When one is using swift-log across multiple different packages, should one use the same Logger instance across these packages or is it acceptable to use different instances?

Ultimately it is up to you and the needs of your system/application.

It may help to think about where/how you'd like to change log levels; which implies where loggers may need to be created for a subsystem. Note that creating a "new" logger with a changed log level is simply: var l = baseLogger; l.logLevel = .warn. So some people use it like this and pass a "single" base logger around, modifying it as they go. The source parameter can be used to identify "what module" has logged then as well (though we need more work with that parameter's default value).


Normally it is either recommended to either:

  • go all-in passing the logger to all types and functions which need it
    • this is the currently most widely adopted pattern I'd say
    • func hello(param: Param, other: Other, logger: Logger)
  • OR go all-in on everyone getting their logger instance ad hoc.
    • For the latter solution we currently do not have a great log handler backend which would allow changing configuration on the fly, but that's an alternative to consider.
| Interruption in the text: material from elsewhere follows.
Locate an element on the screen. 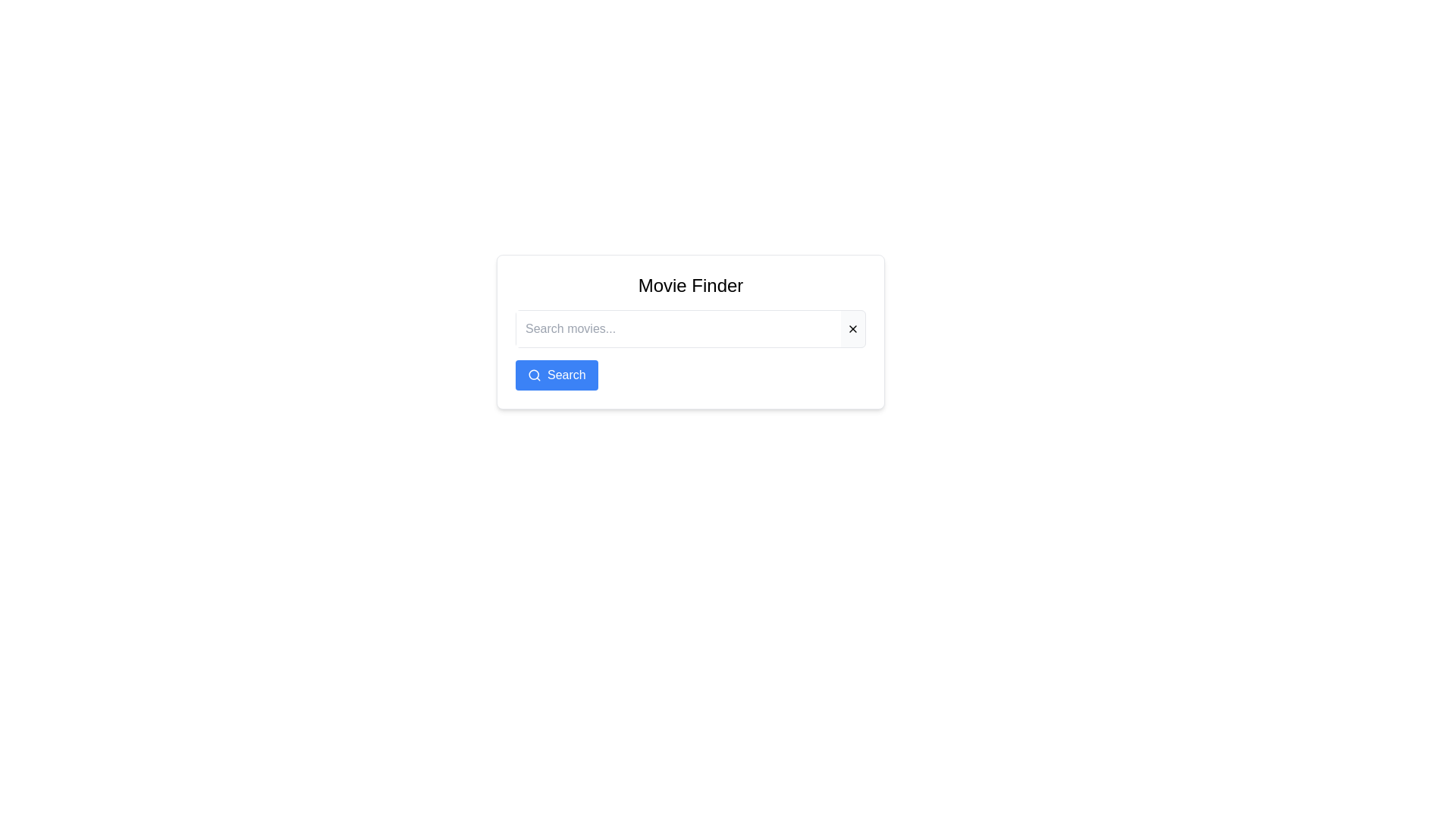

Server side frameworks nowadays opt for the explicit logger passing. With the baggage context work there may be new patterns emerging, i.e. "context objects", but that's not entirely baked yet. The primary use of those is for distributed tracing.

APIs are likely to take the shape of: func hello(param: Param, other: Other, context: ...Context) (and context has context.logger which also uses the baggage value -- which enables marrying distributed tracing and logging).